Auffay, sa collégiale, Houzou Bénard et Paquet Sivière

La collégiale d’Auffay est dédiée à Notre-Dame.

L’église d’Auffay est appellée « collégiale » parce qu’elle fut d’abord desservie par un collège de six chanoines réguliers de Saint Augustin, dès 1060. Selon un acte de donation daté de 1079, ils furent remplacés par des moines bénédictins de l’abbaye de Saint Evroult (monastère d’Ouche dans l’Eure).
Gilbert, seigneur d’Auffay, fils de Richard d’Heugleville sur Scie, après avoir combattu avec Guillaume le Conquérant à Hastings (1066) en Angleterre, fut, à son retour, l’instigateur généreux de cette donation.

On ignore l’origine exacte de deux automates, les Jacquemarts, en costume du XVIIéme siècle.Ils se nomment Houzou Bénard et Paquet Sivière.
Ils sont en bois de chêne, mesurent un mètre de haut, chacune des cloches pèse quinze kilogrammes. Ils sont « exposés aux rigueurs du temps » depuis 1873. Ils ont été déposés en 1994 pour être rénovés.
Les Jacquemarts auraient été des condamnés à vie à sonner les cloches.

Une origine plausible émerge de la controverse :
Un jour de procession de Saint-Sacrement, deux Huguenots, un Dieppois et un Altifagien, auraient outragé la foi catholique. Ils auraient été condamnés à payer l’horloge de la collégiale et à sonner les heures et les offices. A leur mort, les automates qui sortent de leur niche et sonnent les heures, les demies et les quarts les auraient remplacés.
La collégiale d’Auffay est un édifice à 3 nefs, avec transept, chœur et deux chapelles latérales présentant des styles variés : roman, gothique et renaissance. Sa longueur est de 55 mètres, dont 28 pour la nef. La largeur totale du chœur et des deux chapelles est de 23 mètres, celle de la nef est de 14 mètres.

La tour centrale du transept supportée par 4 gros piliers récemment renforcée est du XIIème siècle (style ogival transitionnel) : huit fenêtres, dont quatre sont aujourd’hui murées, en éclairent la partie supérieure. Les transepts latéraux, primitivement en pierre tuffeuse, sont du XIème siècle (style roman : c’est la partie la plus ancienne).

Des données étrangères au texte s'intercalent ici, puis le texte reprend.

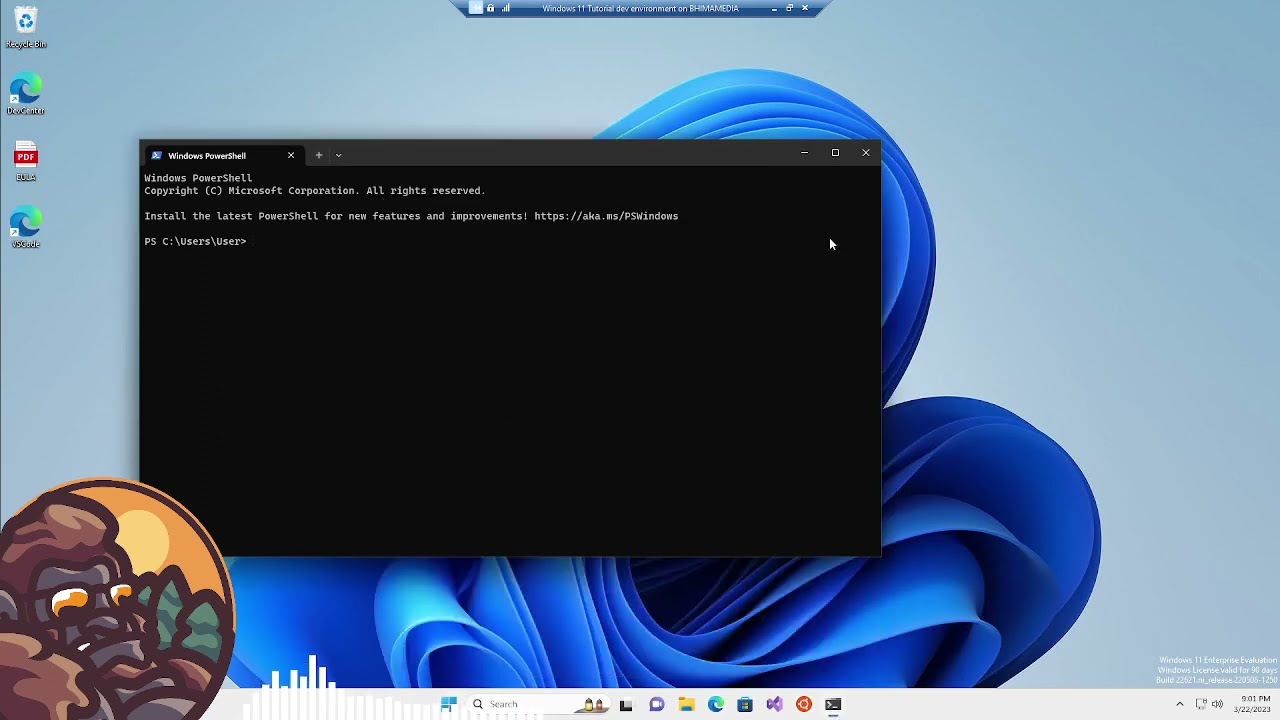Open Microsoft Edge from the taskbar
The width and height of the screenshot is (1280, 720).
coord(716,704)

La nef actuelle avec ses collatéraux a rempalcé une première nef romane de même longueur dont il reste quelques vestiges. Commencée au début du XIIIème siècle, elle ne fut terminée qu’après 1264. Elle est remarquable par son élévation à trois étages : grandes arcades, triforium et fenêtres hautes. Au début du XIVème siècle appartient la chapelle sud (style rayonnant); à la fin du XVe et au XVIe, le choeur et la chapelle Nord (style flamboyant). La porte d’accès à la chapelle nord s’appelle la « Caliportière ».

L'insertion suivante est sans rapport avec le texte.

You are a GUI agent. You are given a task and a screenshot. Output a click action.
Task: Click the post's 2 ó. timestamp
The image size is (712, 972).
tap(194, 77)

Le grand portail Ouest en grès, fortement endommagé par les guerres, fut reconstruit vers 1600 grâce à la générosité du roi Henri IV, témoin, et, en partie, responsable de son délabrement.

La flèche du clocher toute en pierre (70 mètres de haut) date de 1872; l’ancienne flèche en bois et ardoise, construite en 1735, ayant été frappée par la foudre et brulée le 4 octobre 1867, ainsi que l’horloge restaurée en 1873.

L’église qui avait été brulée et très endommagée en 1472 par les soldats de Charles le Téméraire, le fut de nouveau en 1940 par ceux de l’armée allemande.

L’édifice étant classé « Monument Historique » depuis 1913, le Ministère des Beaux-Arts a assumé la charge de sa restauration. Les travaux de gros-œuvre ont duré 27 ans.

Les vitraux du chevet de la face Est et du transept sont du maître-verrier Max Ingrand; ceux de la face Sud et des hautes fenêtres sont du maître-verrier Michel Durand; l’autel en pierre du sanctuaire et la statue de Notre Dame sont de Mme Hebert-Coeffin.

Auffay est la seule commune de France à s’appeler ainsi; ce qui est un fait assez rare. Les habitants sont les Altifagiens.
Auffay vient du latin alta fagus: les grands hètres.
La commune d’Auffay est traversée par la rivière « La Scie ».